O retorno à adoração é outra evidência daqueles que buscam um avivamento genuíno. A forma bíblica e verdadeira de adorar está preconizada no Evangelho segundo João (4:19-30), onde Jesus ao abordar a mulher samaritana, a revela que a verdadeira adoração é realizada em espírito e em verdade e é algo que procede do coração.

 

Outra evidência de uma reforma religiosa é a indignação dos santos contra o mundanismo que invade o “templo”. Jesus é o paradigma de uma transição religiosa instituída na época do império romano. Ao entrar no templo Jesus expulsa os cambistas, vendedores de animais para o sacrifício e certamente outras categorias de negociantes, oportunizando o ajuntamento de pessoas em volta do prédio de reuniões. Nos nossos dias as coisas não são diferentes daquela época: Vende-se de tudo nas conferências: Camisetas, canetas, livros, CD´s, DVD´s, refeições; montam-se barracas, stands e outros. No final da conferência ocorre uma busca frenética em torno dos materiais expostos. Promovem-se grandes promoções e liquidações. Parece um final da feira livre, onde o vendedor para não levar nada de volta para casa liquida tudo a qualquer preço.

 

Os ídolos precisão ser destruídos para que a igreja experimente uma renovação espiritual que produza uma transformação genuína na igreja e, consequentemente na sociedade.

 

Outro fator determinante numa reforma religiosa é separação radical do pecado. Hebreus (12:4).

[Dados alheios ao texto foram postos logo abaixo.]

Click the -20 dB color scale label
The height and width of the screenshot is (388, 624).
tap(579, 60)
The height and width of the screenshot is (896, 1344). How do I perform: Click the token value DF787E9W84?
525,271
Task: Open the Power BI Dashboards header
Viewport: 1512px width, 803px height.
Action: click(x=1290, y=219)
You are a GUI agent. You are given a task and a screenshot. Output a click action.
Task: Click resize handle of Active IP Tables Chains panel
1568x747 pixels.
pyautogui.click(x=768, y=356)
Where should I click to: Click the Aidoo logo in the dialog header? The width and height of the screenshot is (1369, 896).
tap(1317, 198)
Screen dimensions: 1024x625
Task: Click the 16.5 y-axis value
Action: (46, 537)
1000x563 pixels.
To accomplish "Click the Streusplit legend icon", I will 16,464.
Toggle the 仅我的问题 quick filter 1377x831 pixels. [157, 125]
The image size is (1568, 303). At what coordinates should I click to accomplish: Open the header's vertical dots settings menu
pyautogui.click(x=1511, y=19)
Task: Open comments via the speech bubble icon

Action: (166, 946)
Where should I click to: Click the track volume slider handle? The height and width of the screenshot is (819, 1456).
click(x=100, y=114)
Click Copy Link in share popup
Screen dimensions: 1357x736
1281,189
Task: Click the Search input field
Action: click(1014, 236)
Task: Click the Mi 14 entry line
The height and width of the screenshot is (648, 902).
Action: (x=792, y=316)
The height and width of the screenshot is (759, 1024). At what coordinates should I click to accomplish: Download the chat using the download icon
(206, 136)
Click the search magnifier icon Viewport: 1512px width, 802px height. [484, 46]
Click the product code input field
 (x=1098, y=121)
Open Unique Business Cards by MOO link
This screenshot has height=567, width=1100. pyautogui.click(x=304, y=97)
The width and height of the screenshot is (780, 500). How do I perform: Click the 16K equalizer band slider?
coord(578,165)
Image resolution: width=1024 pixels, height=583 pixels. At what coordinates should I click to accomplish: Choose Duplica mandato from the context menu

O cristão enfrenta três algozes: Satanás, o pecado e a carne. Para enfrentar esses três inimigos a igreja precisa santificar-se.  No versículo 14 o escritor aos Hebreus exorta os irmãos a “seguir a paz com todos e a santificação, sem a qual ninguém verá o Senhor”. Lidar com o diabo e seus demônios é a tarefa mais fácil: É só expulsá-los, e eles obedecem. O Mundo, o cristão o renega e a carne, ele a sacarifica na cruz diariamente. Esse processo perdura e perpassa toda a existência humana.

 

Por fim, a restauração do gozo, da alegria e da prosperidade são evidências de uma igreja cheia do Espírito Santo e, consequentemente, moldada aos oráculos do Criador.  Salmos (112:1-10); Gálatas (5:22); Neemias (8:10).